Steve si siede a cavalcioni sulla moto. Tentenna. Ma solo pochissimo. “Non proprio. Non a casa mia, almeno.”
“Lo sapevo! Stai andando dal signor Stark!”
“Tony. E sì, sto andando lì.”
“Lo sapevo! Com’è andata? Che avete fatto? Che avete detto?”
“Uhm…”, si gratta la testa. Non per imbarazzo, non si è mai sentito in imbarazzo sulle persone che frequenta. Quando si decide a uscire con una persona, quando gli piace una persona, non ha problemi a parlarne. La cosa è che non ha idea di come descrivere come sia andato il loro primo appuntamento.

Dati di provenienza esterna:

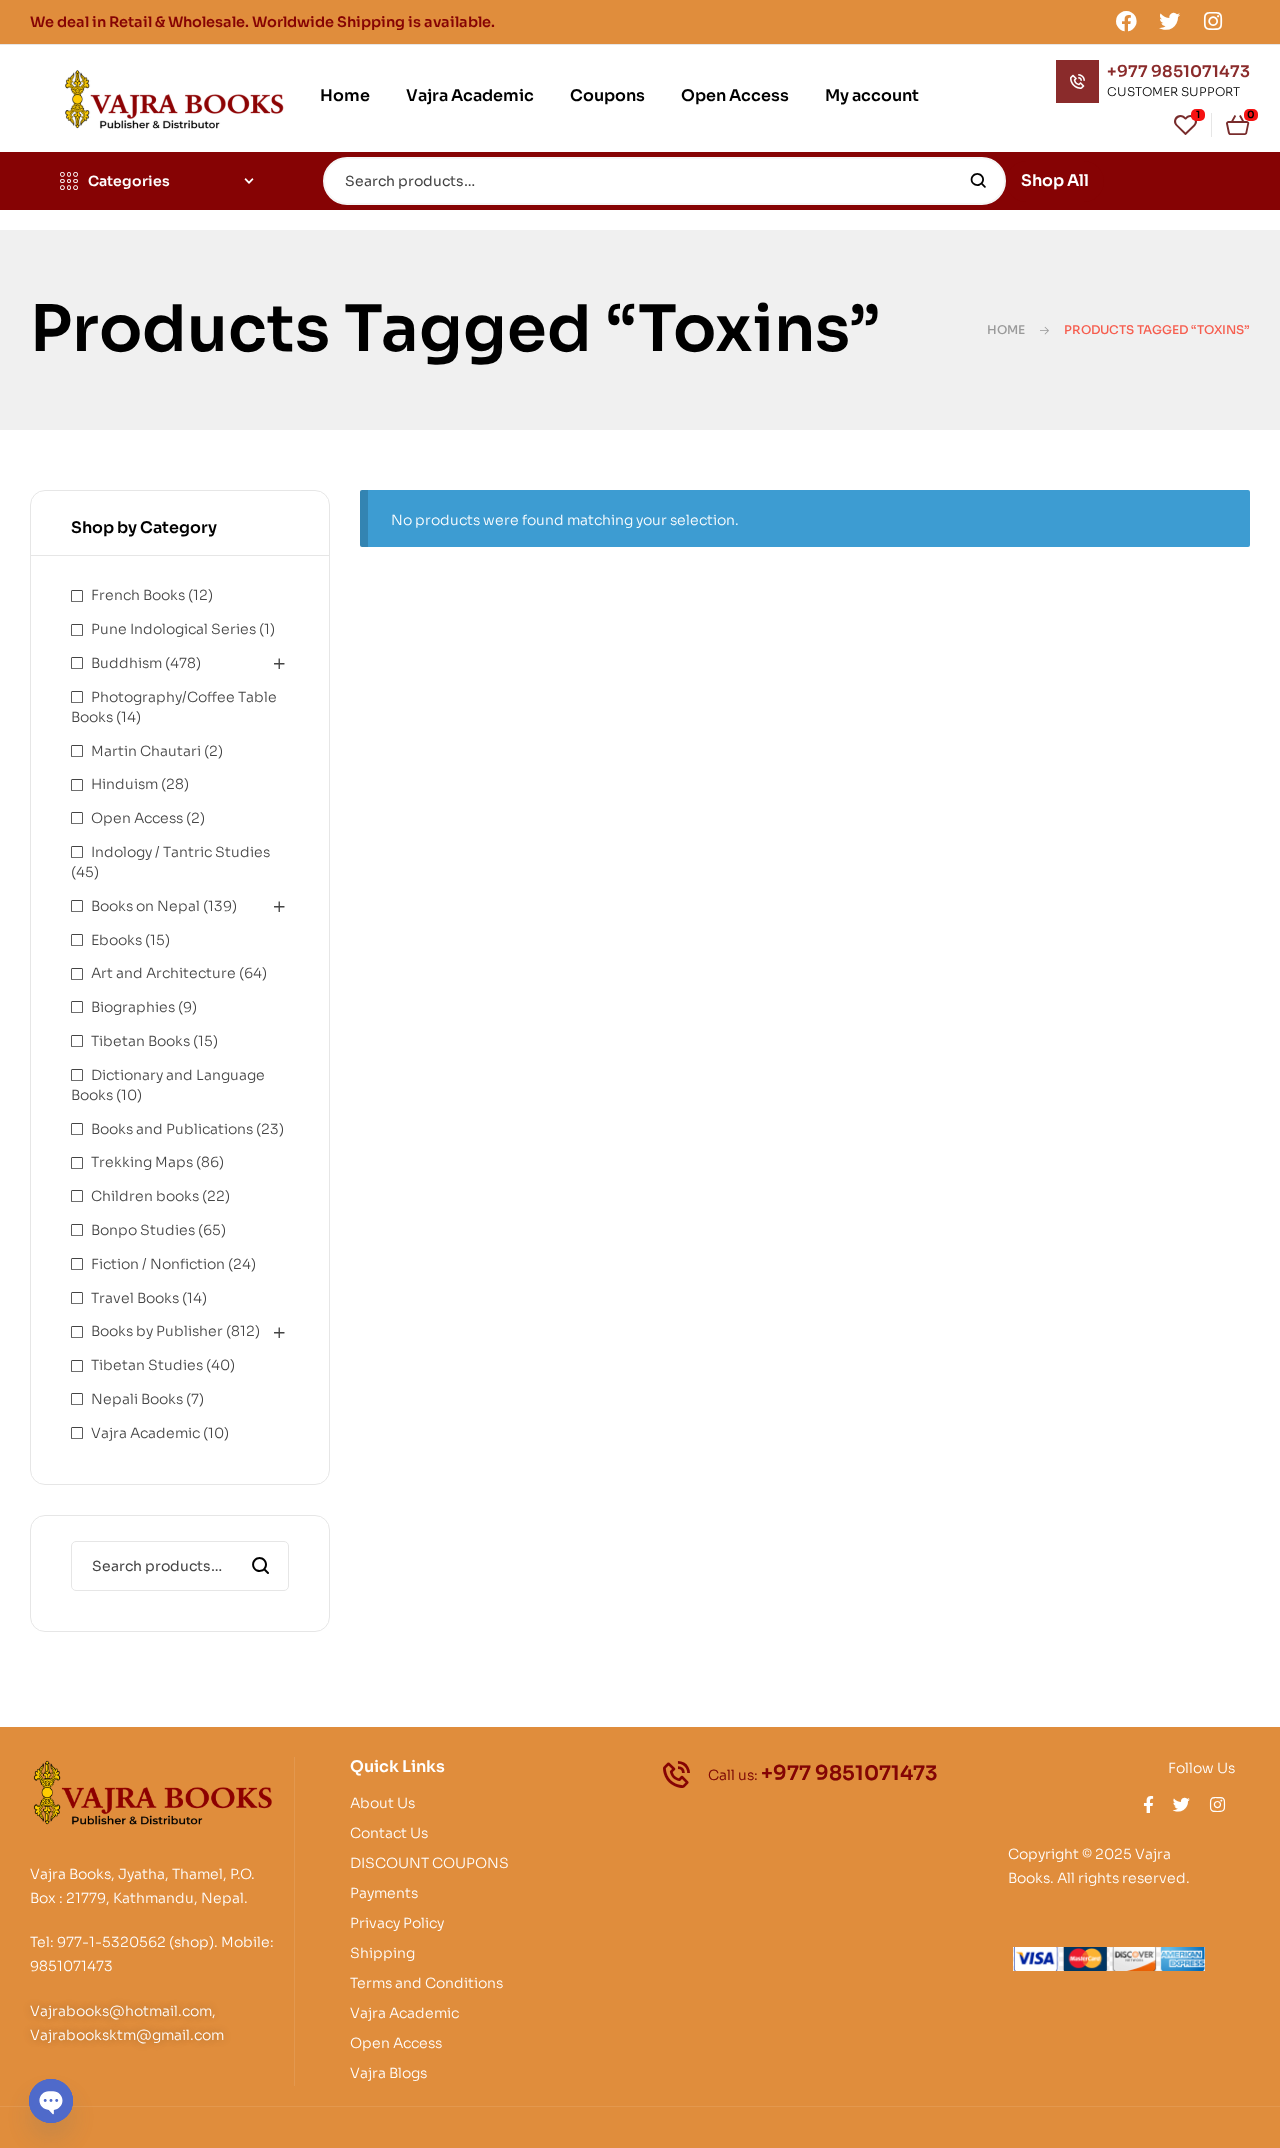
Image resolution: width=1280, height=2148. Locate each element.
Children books (145, 1196)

È stato un po’ uno studio, poi una guerra, elettrizzante, a tratti dolce, altri completamente snervante. Comunque, una montagna russa emotiva, tutta la sera. Quando è uscito di lì, Steve non capiva più nulla.
Si sentiva spettinato. Si era anche specchiato nella vetrina per vedere se dovesse sistemarsi i capelli, rimettersi a posto i vestiti.
“Oh, andiamo, amico. Dimmi qualcosa.”, Kevin si avvicina con fare cospiratorio. “L’avete già fatto?”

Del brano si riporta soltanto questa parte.